**Required actions:**
**A)** List every number that appears in the text about remembering dreams, written the way the text writes it.
**B)** In the text about remembering dreams, during which part of a 7-hour sleep is the writer most apt to remember a dream?

I can't remember my dreams anymore with regularity. Its like I remember the mood of whatever it is I am dreaming about, but the details evaporate as I become more awake. I know when I have bad dreams because I will clench my teeth at night and won't feel as rested. I know when I have pleasant dreams because I can feel the mood.
I'm not big in to Freudian psychobabble, but I do believe there is some justification to analyzing dreams, much in the way Archer describes. At the same time, I think people can also read way too in to them. Our minds never really stop. The brain has to be thinking about something and I have little doubt that dreams are every bit as important physically as sleep itself is to the body. Its probably a regulating mechanism.
The thing is that I used to be able to recall my dreams often. I'm not sure when it stopped because it probably happened progressively, but I can't remember it as soon as I am awake. The times I remember most is not during REM cycles, but during the moments when I'm close to waking up. So if I slept 7 hours, at the 5th through the 7th hour I am more apt to remember it. But when I am fully awake, they are gone -- like it never happened, even though I know it did.

**Given information:**
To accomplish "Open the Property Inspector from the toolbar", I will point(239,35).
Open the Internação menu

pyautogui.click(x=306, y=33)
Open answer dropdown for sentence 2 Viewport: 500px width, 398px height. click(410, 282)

**Written responses:**
**A)**
- 7 (in "7 hours")
- 5th
- 7th

**B)** From the 5th through the 7th hour.